INSTRUCTION 1
In one to three sentences, explain why the sprite sheet tutorial warns against using a background color that already appears on the sprites.
INSTRUCTION 2
According to the sprite sheet tutorial, which file types allow a transparent background?
INSTRUCTION 3
Continue the sprite sheet tutorial after its final sentence, "There are a lot of ways this can happen, so pay attention."

SOURCE DOCUMENT
+ + + + +

Tutorials » how to put together a sprite sheet
Hello, and welcome to my tutorial. In this guide I will be outlining tips for assembling and organizing sprite sheets. After reading this you should have a pretty good idea of how to make your sheets more useful and easier to navigate. This guide is not a guide on how to rip sprites - just how to organize them into a sheet. Furthermore, these aren't rules for submitting to Sprite Database - although following these tips will sure help your chances!


STEP ONE: BACKGROUND COLOR
One thing to consider when assembling a sprite sheet is the background color.

The main thing is to avoid using a color that is already present on the sprites you are sheeting. For example, if you are ripping a character with a black outline, using black as the background color would be a bad idea, as users would have no way to separate the sprite out from the background. On the other hand, for a character like Samus from Metroid Zero mission, a black outline is fine and allows the sprite to stand out with minimal distraction.

This information may seem overly obvious, but trust me - I have received dozens of sheets with this problem over the years. It's one of the fastest ways to irreversibly ruin your work.

To avoid this issue, many choose to use neon colors like fuschia or chartreuse - while they aren't exactly pretty to look at, there is a low chance any sprite will use them so they do make a good background.

Others choose to use a transparent background. You can do this with .gif or .png files and it's a perfectly acceptable way of handling things. This method also works great for images that aren't pixelated and have some blurred edges.

I personally prefer to use calm, grey-ish shades of blue or green, or even purple or red. Like these:
         
         



STEP TWO: ALIGNMENT
This one's pretty simple. Neatness counts, you know.

Here's a cropped area from a very well aligned sheet. [Marco (Heavy Machine Gun)]
Pretty sharp, right? Any sprite archive owner would be a fool not to accept such a sheet.

But what if it was like this?

Makes me kind of queasy. Avoid potential keyboard-barfing incidents by simply placing everything on a line.

Make a line, and put every sprite on it and they'll all be lined up! Of course, you should get rid of the line when you're done...


So, there you go. A nice, neat sheet and all it took was a little line.

STEP THREE: ORGANIZATION
This one just comes down to common sense. Let's say you're ripping a fighting game character. Maybe you think their intro animation should be first on the sheet. That's fine, it makes sense. On the other hand, maybe you'll just put their idle stance first. Either way. But you shouldn't start the sheet with, say, a jump kick or something.

Really, I can't explain this much more, just use your judgement. Keep all similar animations or actions together and you'll be fine. And when ripping multiple characters from a single game, organize them similarly so users can more easily figure out what's what.

STEP FOUR: USEFULNESS + USABILITY

Here's another big issue. When you rip a sprite sheet, it's probably so you (or other people) can use it for something.
Yet somehow, a large amount of sheets are simply useless. or unusable. There are a lot of ways this can happen, so pay attention.

+ + + + +

SUPPLIED INFORMATION

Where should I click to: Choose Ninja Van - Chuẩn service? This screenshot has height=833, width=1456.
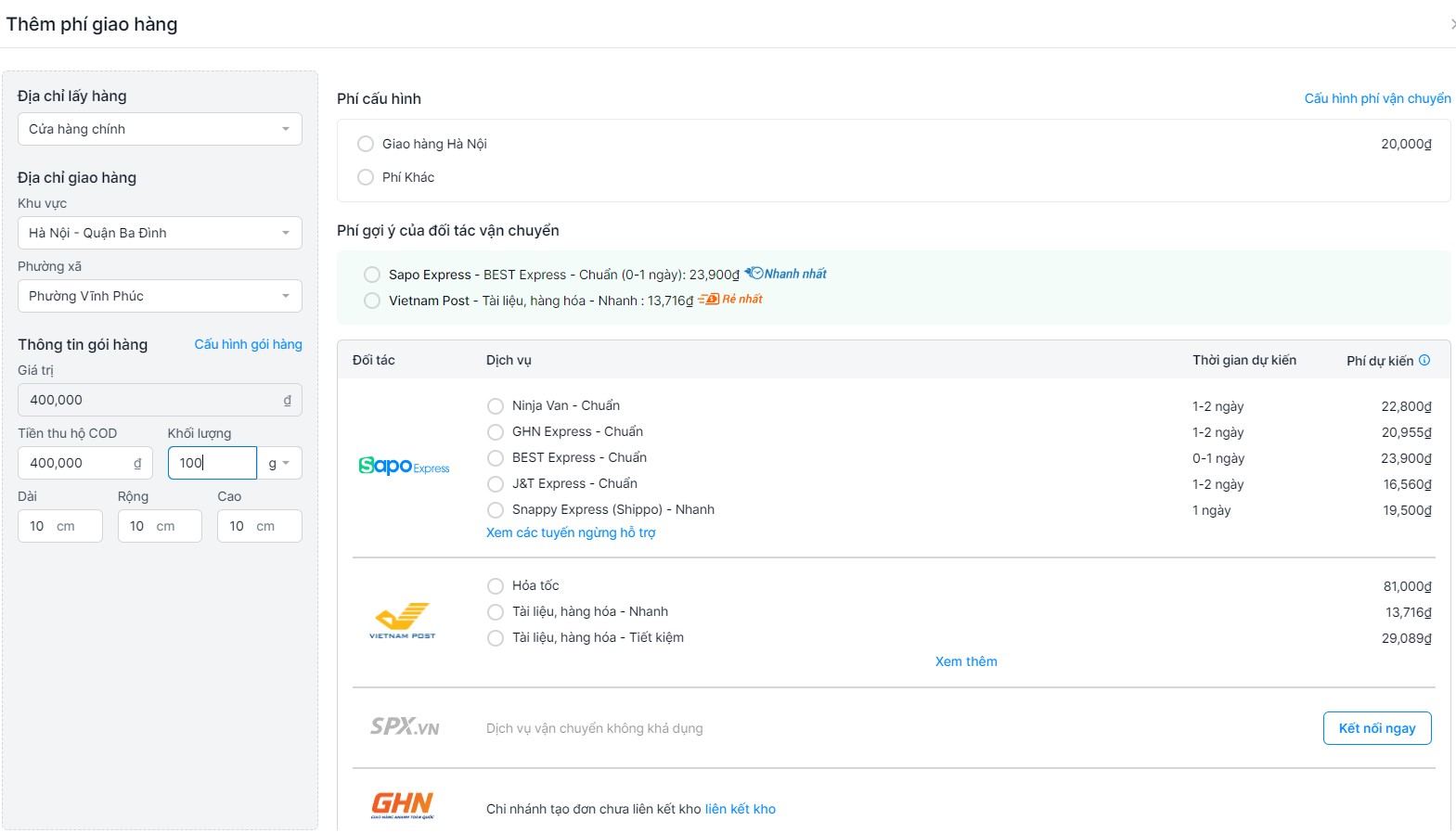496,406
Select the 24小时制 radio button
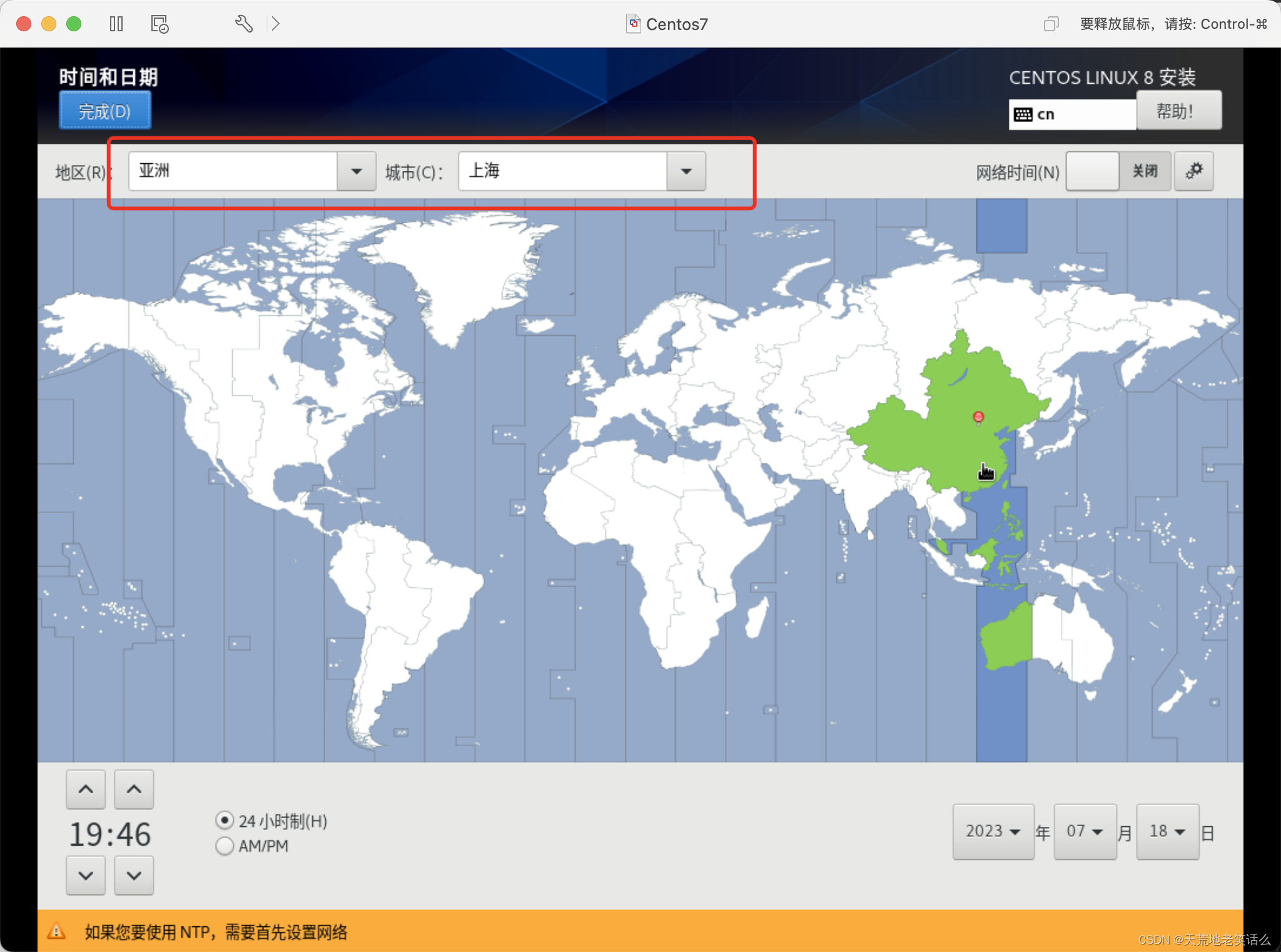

+ + + + +

EXERCISE RESPONSE 1
If the background matches a color already on the sprites, users have no way to separate the sprite from the background. The tutorial's example is a character with a black outline on a black background. It calls this one of the fastest ways to irreversibly ruin a sheet.

EXERCISE RESPONSE 2
.gif and .png files.

EXERCISE RESPONSE 3
  • Useless by nature: Some sheets just have no possible use ever. I'm talking about stuff like "name entry" screens, title screens, and even character-select screens. Anything that can be ripped by pressing PRNTSCRN once or twice. As the owner of SDB, I'll take these sheets as long as they don't have any other problems. But they have very limited usefulness and there are lots of nice sprites out there waiting to be ripped.

  • File format: Save your sprites as .PNG. Always. Gif has its uses so if you really know what you're doing, use it when appropriate. I don't want to see any JPG or BMP sheets, ya hear me? I'll refer you back to this image from the Submit page.


  • Completeness counts: Completeness is another factor in a sheet's usefulness. More complete sheets are more useful, seems self-explanitory. Of course you can't always get everything but it's not about winning or losing, we just want you to try. Er, or something like that.

  • One game per sheet: This isn't really a huge issue. When sprites from multiple games are put on a single sheet, I have to decide where to put them on the site. Plus you could confuse stupid people. Try to avoid doing this, but I doubt anyone but me cares.

STEP FIVE: TAGS

And now we come to what is usually the final step: the "tag". The tag is essentially a small area on the sheet where you can write basic information about what the sprites are, where they came from, who you are, etc. A couple of things to consider about tags, if you choose to include one:

  • Credit: Some people like to include a message along the lines of "Give credit if used." Basically, this means they are asking for some form of acknowledgement if you use these sprites for something. Others will specifically ask not to be given credit, or avoid mentioning the topic altogether. I've seen people get quite riled up over this "issue" more than once. The thing is, it doesn't really matter that much.

    In the communities where I started out spriting, people would ask for credit and it was no big deal. At other websites it's frowned upon. My advice, for what it's worth, is to make your own decisions based on your feelings about it and the generally accepted practices at whatever communities you frequent. These days I no longer ask on my sheets - instead I just leave my name and website.

  • Information: include as much information as you can without turning it into an essay. As a minimum you should include the character's name, the title of the game, and what system it's for. You should feel free to put more detailed information about the sprites or the game as necessary. The format I usually use is:
    [Character] from [Game]
    for [System]
    Ripped by [Your Name Here]
    http://spritedatabase.net
    You can, of course, include additional details such as your name, website, contact information, etc.

  • Graphics: some people like to make attractive tags, some just use plain text. I can go either way depending on my mood. Just don't go overboard. Remember, if people are looking at your sheet, they're more interested in the sprites than anything else.

  • Miscellanea: People are probably going to ignore your tag anyway so don't worry too much about it. If you want to include small comics or dialogue, go for it. Spriting is supposed to be fun! And please, do not threaten people. I've seen so many sheets that say "give credit or die" or some such. It's stupid. Don't do it.
Of course, many people also choose not to put a tag at all, and that's perfectly valid. Personally I think it's more useful to provide at least the basic information as outlined above. But beyond that information, the sad truth is most people won't be that interested in what you write down anyway! :P


SUMMARY
If you follow everything in this guide, your sprite sheet should be lookin' good. Here's a quick rundown of everything you've read so far.

  • Don't use a background color that's also found on your sprites, and try to pick one that won't make the user's eyes bleed.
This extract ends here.